8. The intelligent cardboard box production management system according to claim 1, characterized in that: The data analysis module (4) includes a data storage unit (401) and an analysis unit (402). The data storage unit (401) adopts a distributed storage structure to store the full life cycle data of the cardboard box. The analysis unit (402) is used to construct a full life cycle optimization model based on deep learning. The full life cycle optimization model is trained with multi-dimensional data to optimize the production plan and recycling strategy. The full life cycle optimization model is specifically: minJ=λ1L p +λ2L r +λ3L e Where J is the comprehensive optimization objective function; L p The loss function in the production process reflects production efficiency and cost; L r The loss function for the recycling process reflects the recycling efficiency and cost; L e The environmental impact loss function reflects resource consumption and pollution; λ1, λ2, and λ3 are weighting coefficients that are dynamically adjusted by the enterprise according to its strategic objectives.

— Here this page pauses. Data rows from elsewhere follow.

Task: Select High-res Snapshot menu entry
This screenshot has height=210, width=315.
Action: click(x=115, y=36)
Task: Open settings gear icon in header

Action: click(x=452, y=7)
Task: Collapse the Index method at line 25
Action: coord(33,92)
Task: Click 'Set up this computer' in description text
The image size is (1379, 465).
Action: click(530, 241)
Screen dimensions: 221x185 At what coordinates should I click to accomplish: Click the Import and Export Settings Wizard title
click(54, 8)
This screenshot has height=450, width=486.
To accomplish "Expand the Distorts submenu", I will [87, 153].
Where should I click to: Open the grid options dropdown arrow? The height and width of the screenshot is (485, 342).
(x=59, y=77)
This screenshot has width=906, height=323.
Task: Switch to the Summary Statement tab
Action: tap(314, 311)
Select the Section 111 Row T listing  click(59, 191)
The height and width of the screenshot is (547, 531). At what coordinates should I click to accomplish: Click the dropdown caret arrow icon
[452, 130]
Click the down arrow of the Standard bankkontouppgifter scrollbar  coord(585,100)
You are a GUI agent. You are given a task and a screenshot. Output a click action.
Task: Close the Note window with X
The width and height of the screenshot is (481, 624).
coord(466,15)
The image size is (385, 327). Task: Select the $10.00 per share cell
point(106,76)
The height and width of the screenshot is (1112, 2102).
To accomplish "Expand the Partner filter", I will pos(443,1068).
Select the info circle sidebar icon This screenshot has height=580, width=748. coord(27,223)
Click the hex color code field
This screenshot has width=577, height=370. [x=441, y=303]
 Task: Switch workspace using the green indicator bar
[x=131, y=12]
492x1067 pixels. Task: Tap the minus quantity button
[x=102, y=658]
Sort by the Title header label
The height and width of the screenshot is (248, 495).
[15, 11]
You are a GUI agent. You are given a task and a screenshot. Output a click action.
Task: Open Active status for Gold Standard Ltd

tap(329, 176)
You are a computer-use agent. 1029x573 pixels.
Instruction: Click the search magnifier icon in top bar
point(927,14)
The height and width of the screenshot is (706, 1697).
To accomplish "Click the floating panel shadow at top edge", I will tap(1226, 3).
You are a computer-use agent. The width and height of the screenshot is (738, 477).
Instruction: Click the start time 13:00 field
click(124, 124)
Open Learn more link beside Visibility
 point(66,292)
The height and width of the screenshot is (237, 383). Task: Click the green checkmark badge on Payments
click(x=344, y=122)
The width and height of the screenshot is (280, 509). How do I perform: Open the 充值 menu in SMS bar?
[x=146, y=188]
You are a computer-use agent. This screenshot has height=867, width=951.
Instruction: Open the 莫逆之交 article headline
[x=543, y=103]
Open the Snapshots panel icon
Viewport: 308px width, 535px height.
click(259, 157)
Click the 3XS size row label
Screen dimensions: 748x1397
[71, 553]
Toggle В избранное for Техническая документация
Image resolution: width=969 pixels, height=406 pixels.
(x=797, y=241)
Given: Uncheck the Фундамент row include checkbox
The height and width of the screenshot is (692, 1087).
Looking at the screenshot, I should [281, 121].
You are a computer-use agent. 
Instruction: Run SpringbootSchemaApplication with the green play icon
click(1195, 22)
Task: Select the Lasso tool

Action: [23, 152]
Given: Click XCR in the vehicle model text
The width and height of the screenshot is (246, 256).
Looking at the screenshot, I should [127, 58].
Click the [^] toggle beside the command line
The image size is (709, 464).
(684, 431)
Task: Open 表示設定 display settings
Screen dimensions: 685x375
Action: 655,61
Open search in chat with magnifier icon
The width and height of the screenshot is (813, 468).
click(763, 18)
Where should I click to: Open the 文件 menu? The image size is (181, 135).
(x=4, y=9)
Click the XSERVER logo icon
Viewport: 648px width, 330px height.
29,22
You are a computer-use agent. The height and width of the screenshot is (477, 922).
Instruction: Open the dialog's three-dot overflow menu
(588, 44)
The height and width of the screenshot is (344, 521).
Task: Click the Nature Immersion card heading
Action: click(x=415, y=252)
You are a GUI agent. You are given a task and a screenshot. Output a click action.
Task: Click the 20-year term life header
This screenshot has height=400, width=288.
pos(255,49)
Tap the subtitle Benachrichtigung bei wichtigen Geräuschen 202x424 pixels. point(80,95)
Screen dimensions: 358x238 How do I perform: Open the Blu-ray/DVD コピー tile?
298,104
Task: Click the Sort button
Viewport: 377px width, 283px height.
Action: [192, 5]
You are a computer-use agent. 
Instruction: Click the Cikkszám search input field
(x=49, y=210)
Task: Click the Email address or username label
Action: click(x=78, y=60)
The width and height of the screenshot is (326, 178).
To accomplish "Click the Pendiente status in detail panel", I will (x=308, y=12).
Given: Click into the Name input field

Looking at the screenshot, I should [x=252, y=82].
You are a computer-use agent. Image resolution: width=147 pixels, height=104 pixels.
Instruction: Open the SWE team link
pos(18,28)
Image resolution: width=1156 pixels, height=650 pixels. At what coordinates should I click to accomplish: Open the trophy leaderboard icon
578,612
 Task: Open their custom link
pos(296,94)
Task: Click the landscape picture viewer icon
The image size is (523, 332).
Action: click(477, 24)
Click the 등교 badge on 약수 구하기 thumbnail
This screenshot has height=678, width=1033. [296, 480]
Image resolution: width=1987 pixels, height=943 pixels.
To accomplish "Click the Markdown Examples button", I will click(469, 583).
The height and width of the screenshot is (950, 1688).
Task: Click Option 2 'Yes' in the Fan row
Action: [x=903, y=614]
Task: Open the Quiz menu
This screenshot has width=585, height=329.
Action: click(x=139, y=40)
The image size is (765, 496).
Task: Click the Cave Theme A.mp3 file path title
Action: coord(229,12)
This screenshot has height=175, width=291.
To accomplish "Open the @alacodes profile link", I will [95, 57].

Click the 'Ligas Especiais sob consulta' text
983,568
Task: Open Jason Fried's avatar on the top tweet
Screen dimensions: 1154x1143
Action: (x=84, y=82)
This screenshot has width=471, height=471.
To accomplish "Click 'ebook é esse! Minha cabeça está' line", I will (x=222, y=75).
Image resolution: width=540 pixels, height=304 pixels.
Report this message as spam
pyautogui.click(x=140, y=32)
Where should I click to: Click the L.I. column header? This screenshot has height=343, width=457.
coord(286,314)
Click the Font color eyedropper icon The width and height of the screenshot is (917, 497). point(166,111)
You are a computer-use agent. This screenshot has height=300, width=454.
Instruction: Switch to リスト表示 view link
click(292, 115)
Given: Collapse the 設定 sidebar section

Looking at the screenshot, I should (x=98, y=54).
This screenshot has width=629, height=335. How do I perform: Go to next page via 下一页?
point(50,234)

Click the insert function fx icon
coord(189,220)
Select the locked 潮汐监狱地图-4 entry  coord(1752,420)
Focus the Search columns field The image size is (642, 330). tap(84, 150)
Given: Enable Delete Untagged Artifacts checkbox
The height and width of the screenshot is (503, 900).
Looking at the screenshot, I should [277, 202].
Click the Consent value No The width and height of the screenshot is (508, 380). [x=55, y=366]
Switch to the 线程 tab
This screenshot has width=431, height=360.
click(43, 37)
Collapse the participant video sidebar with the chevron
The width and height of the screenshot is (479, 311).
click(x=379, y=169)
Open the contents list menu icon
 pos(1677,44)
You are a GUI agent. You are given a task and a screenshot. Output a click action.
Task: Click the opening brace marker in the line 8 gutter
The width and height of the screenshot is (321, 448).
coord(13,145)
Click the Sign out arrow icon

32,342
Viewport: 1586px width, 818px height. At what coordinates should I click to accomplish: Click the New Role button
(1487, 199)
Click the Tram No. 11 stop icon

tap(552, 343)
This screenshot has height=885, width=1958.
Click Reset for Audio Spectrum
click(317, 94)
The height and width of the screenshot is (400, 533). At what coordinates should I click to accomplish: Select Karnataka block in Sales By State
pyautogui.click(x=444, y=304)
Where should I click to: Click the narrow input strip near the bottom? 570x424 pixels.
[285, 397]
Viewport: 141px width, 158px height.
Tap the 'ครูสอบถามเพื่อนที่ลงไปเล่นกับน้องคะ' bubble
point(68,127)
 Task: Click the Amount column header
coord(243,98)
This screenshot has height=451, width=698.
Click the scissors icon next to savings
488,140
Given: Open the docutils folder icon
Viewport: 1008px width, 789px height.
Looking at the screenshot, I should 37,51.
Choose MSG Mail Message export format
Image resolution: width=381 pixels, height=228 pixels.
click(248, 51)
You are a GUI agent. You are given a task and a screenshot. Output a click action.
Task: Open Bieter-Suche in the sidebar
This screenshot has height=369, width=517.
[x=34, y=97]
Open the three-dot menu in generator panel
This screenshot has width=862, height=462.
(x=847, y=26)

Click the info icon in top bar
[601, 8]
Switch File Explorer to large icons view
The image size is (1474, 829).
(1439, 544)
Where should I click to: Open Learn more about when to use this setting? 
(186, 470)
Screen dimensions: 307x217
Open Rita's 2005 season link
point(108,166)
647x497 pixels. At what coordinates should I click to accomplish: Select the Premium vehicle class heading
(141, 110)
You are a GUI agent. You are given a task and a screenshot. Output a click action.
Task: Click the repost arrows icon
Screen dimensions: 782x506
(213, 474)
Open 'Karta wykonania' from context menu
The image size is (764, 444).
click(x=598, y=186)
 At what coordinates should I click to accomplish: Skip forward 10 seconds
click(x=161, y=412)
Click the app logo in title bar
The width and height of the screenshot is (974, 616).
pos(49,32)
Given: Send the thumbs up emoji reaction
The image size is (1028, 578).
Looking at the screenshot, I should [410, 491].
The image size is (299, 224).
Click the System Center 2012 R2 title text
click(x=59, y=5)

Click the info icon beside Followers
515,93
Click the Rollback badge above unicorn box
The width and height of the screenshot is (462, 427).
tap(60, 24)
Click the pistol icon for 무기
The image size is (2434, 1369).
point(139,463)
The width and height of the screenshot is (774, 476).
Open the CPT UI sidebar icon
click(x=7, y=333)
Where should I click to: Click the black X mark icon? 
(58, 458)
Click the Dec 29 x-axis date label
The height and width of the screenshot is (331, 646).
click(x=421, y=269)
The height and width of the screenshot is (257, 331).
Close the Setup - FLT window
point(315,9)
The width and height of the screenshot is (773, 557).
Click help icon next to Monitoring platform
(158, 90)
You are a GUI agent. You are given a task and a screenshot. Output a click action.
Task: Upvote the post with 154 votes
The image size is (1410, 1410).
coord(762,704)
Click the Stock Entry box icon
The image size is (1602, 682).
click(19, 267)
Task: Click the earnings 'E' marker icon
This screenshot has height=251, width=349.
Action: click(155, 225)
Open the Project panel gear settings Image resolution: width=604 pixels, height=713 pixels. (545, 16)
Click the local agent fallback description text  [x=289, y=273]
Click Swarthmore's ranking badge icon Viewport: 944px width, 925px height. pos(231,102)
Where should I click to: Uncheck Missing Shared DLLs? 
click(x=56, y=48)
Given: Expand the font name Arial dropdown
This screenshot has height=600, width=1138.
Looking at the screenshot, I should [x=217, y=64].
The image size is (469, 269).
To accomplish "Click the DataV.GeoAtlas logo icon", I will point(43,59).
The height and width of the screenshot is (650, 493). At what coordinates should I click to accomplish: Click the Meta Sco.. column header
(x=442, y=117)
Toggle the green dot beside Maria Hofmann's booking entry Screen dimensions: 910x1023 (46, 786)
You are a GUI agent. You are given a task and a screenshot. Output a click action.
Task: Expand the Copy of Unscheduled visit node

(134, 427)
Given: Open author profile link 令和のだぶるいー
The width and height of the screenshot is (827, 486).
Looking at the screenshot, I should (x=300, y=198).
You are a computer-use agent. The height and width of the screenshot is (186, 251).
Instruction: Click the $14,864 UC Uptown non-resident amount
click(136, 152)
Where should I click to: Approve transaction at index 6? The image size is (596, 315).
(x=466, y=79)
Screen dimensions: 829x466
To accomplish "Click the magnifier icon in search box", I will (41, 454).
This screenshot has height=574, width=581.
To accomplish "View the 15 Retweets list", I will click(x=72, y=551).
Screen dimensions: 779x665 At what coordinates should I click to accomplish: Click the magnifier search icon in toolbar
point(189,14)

9. A smart cardboard box production management method, characterized in that, The intelligent carton production management system, applied to any one of claims 1-8, comprises the following steps: S1. Production Management Module (1) After receiving an order, it arranges the production plan according to the order. It constructs an order priority evaluation model through the order management unit (101), and uses the order priority evaluation model to comprehensively consider the urgency of the order, the batch size and the customer weight to determine the order processing order. Through the production scheduling model established by the production scheduling unit (102), it formulates a production plan based on equipment capacity and material constraints to obtain the minimum production cycle. S2. The tracking module (2) is used to identify and monitor the carton in real time through Internet devices, collect the location and status information of the carton, and transmit the processed data to the data analysis module (4); S3. Recycling module (3) receives recycling requests and arranges recycling tasks. It uses a recycling demand prediction model to predict the recycling demand in each area. Then, it uses a recycling path optimization model based on an improved genetic algorithm to generate recycling tasks by comprehensively considering recycling costs, time windows, and cardboard box integrity rates, and schedules recycling personnel to recycle the cardboard boxes. S4. Data Analysis Module (4) is used to store and analyze data throughout the entire lifecycle of cartons and to optimize production plans and recycling strategies.